Rapp previously served 10 years as president and chief executive officer of Philadelphia Gear Corp. Prior to joining Philadelphia Gear in 2001, he held senior-level positions in general management and sales, including senior vice president of sales and marketing for Strategic Distribution Inc., president of Carborundum Abrasives, and business unit manager for Norton Company’s Precision Abrasives Group (both divisions of the St. Gobain Company). Prior to this, he completed a six-year expatriate assignment in Europe for Norton in various project and product management roles.
Rapp holds a bachelor’s degree in economics and history from Trinity College in Hartford, Connecticut, and a master’s degree in international relations from Boston University. He completed the Executive Education Program at the Ross School of Business at the University of Michigan.
CEO/Purchasing, Rapid Gear
Tania Sabados began her career at Rapid Gear at a young age by helping her mother clean the facility, cutting the grass, and working summer jobs with administrative duties.
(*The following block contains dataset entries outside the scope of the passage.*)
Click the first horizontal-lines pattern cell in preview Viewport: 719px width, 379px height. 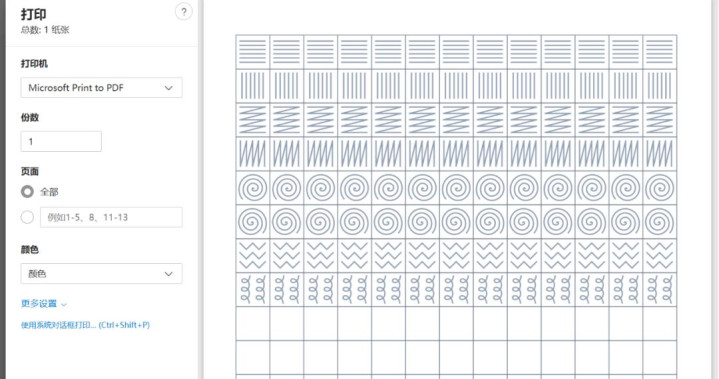[x=253, y=52]
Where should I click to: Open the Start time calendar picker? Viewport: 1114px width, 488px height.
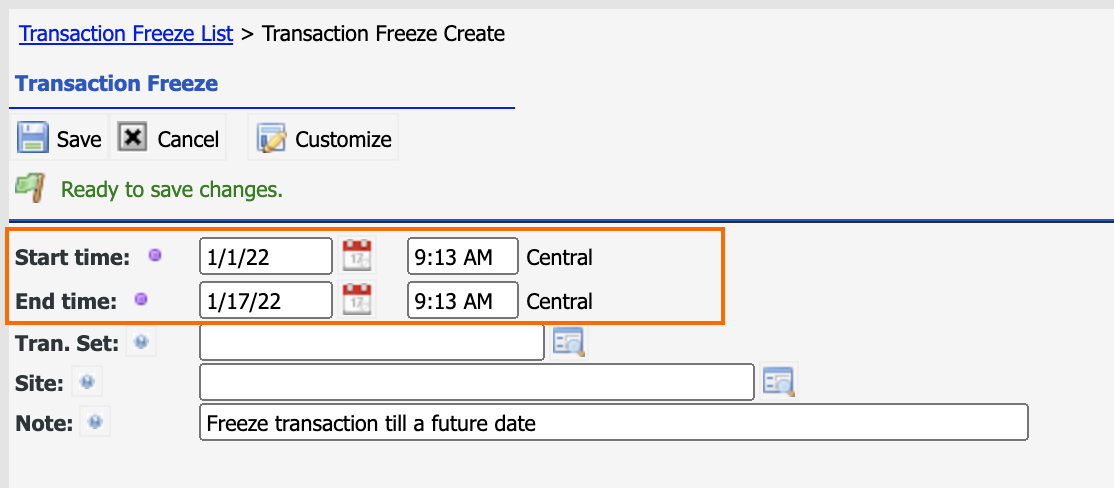coord(357,256)
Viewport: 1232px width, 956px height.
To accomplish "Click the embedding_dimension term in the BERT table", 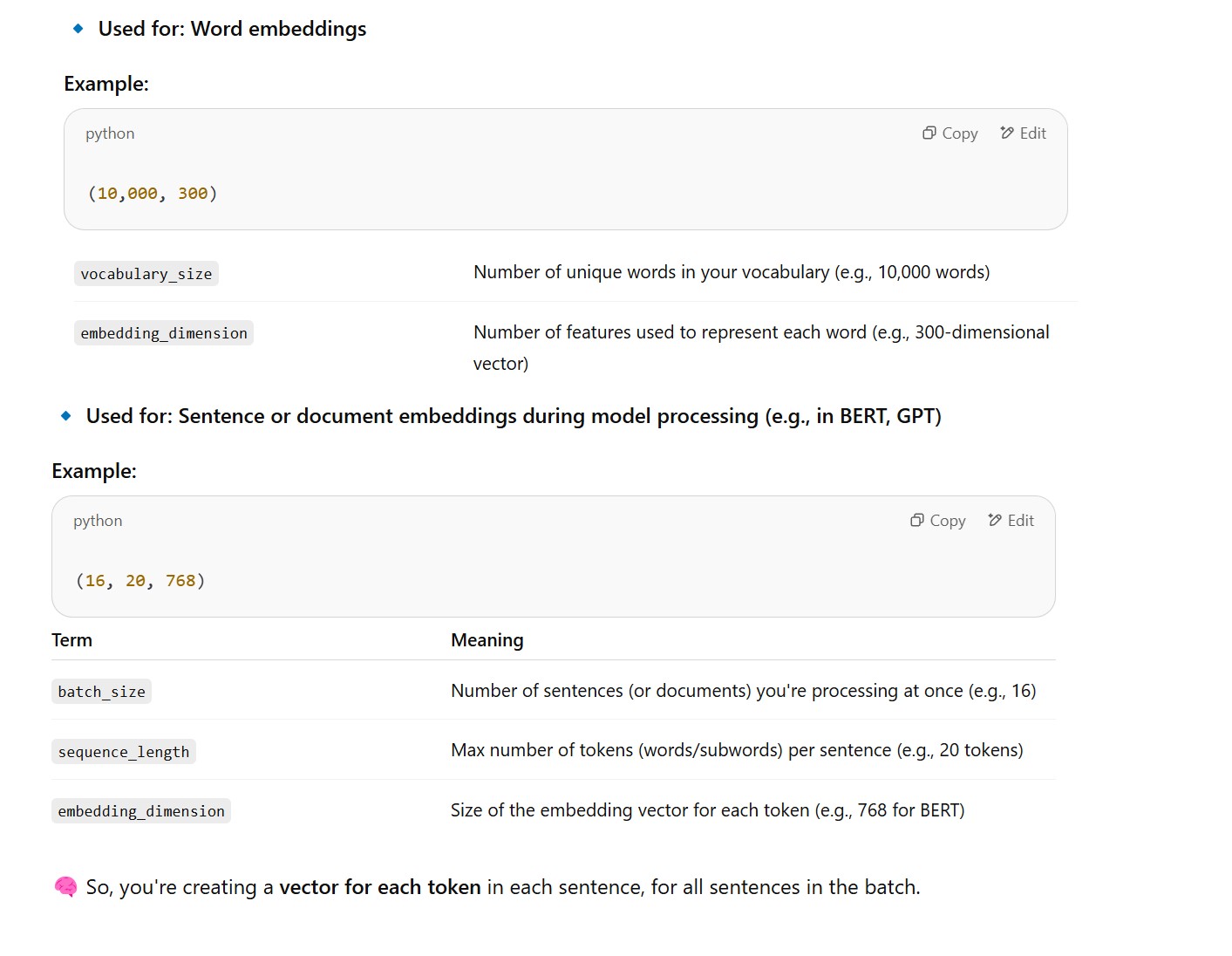I will tap(141, 811).
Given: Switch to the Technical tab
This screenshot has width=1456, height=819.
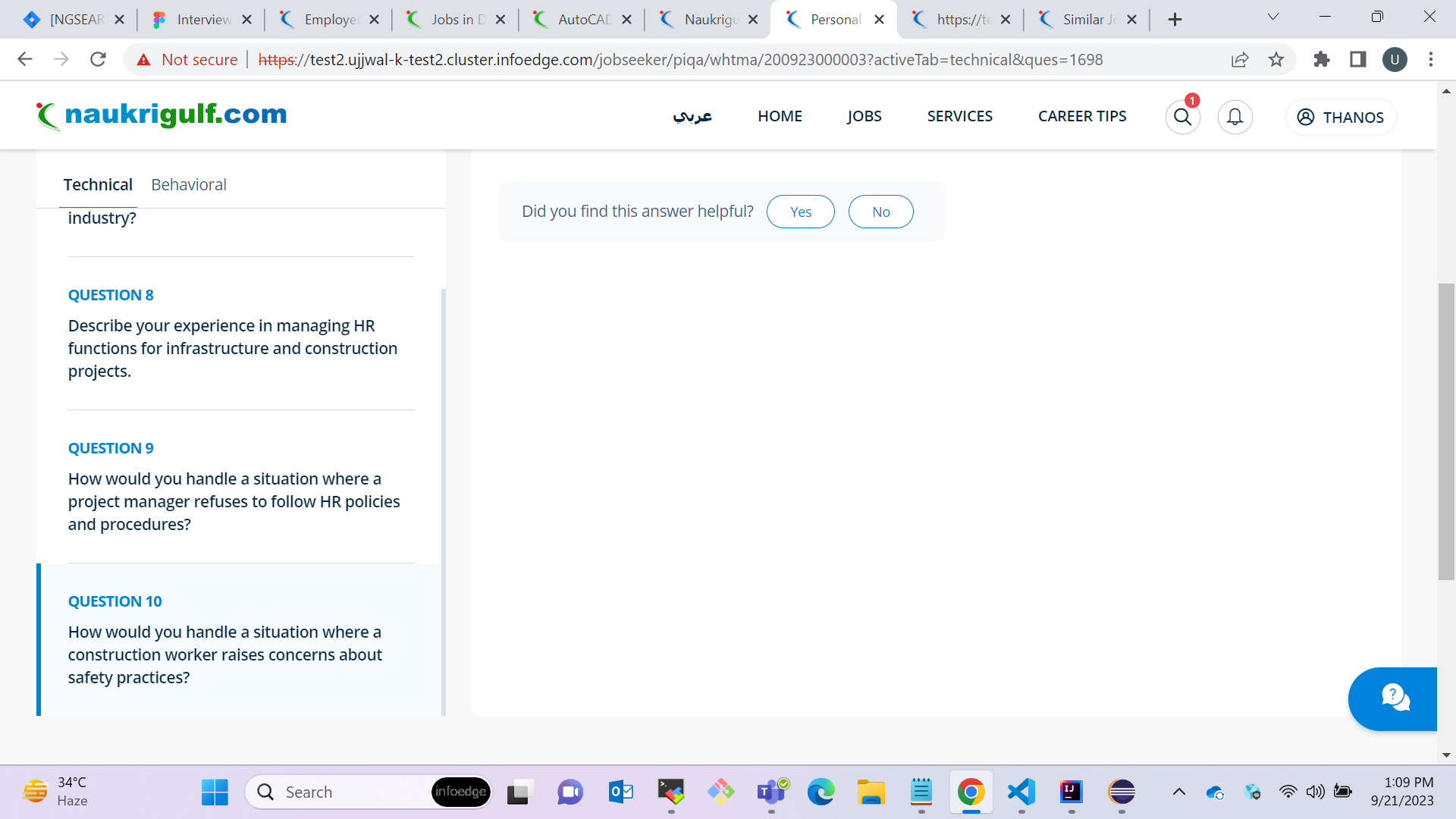Looking at the screenshot, I should click(x=97, y=185).
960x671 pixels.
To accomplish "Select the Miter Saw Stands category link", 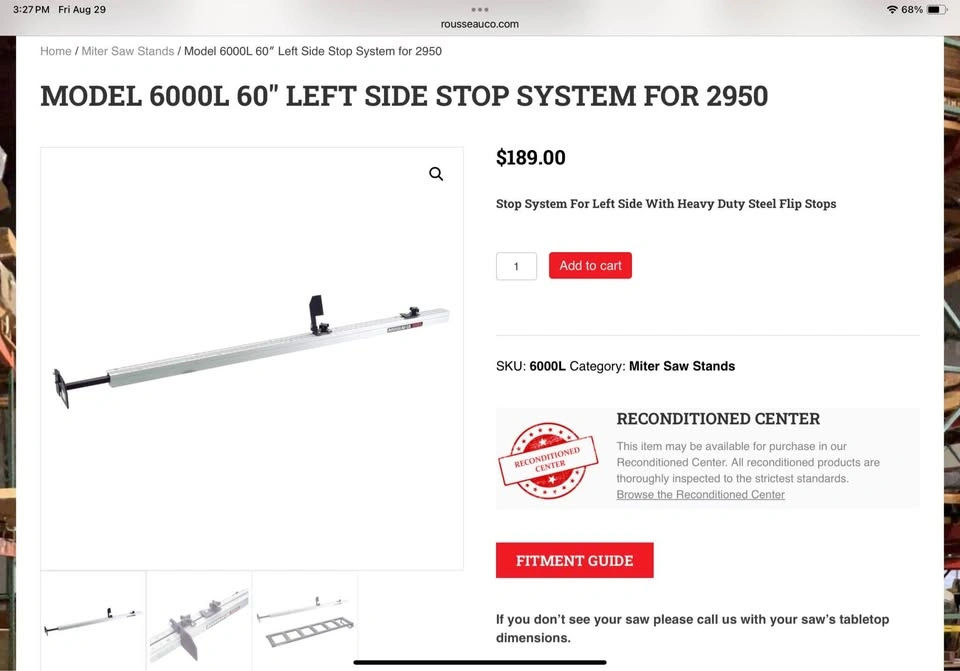I will pos(682,366).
She later moved on to purchasing and is now the CEO. Sabados graduated with a degree in sociology from the University of Waterloo in 1996.
Rapid Gear is a privately owned family business founded by Julian Sabados in 1976. From modest beginnings, Rapid Gear has grown to over 55 employees and is celebrating 40 years of servicing the industry with custom gearing and reducers.
CEO, Klingelnberg America, Inc.
Hastings Wyman began his gearing career at Klingelnberg in 1997 as an applications engineer trainee. He holds a bachelor’s degree in mechanical engineering from Carnegie Mellon University, and he received his MBA from the University of Texas at Austin.
Wyman has held roles in gear manufacturing and management at various-sized corporations. After 10 years at Klingelnberg, he worked at High Performance Gear in Texas while earning his MBA. He was then a manufacturing engineer at Caterpillar in Mossville, Illinois, before returning to Klingelnberg to lead its U.S. team. Originally from Washington, D.C., he now lives in Saline, Michigan.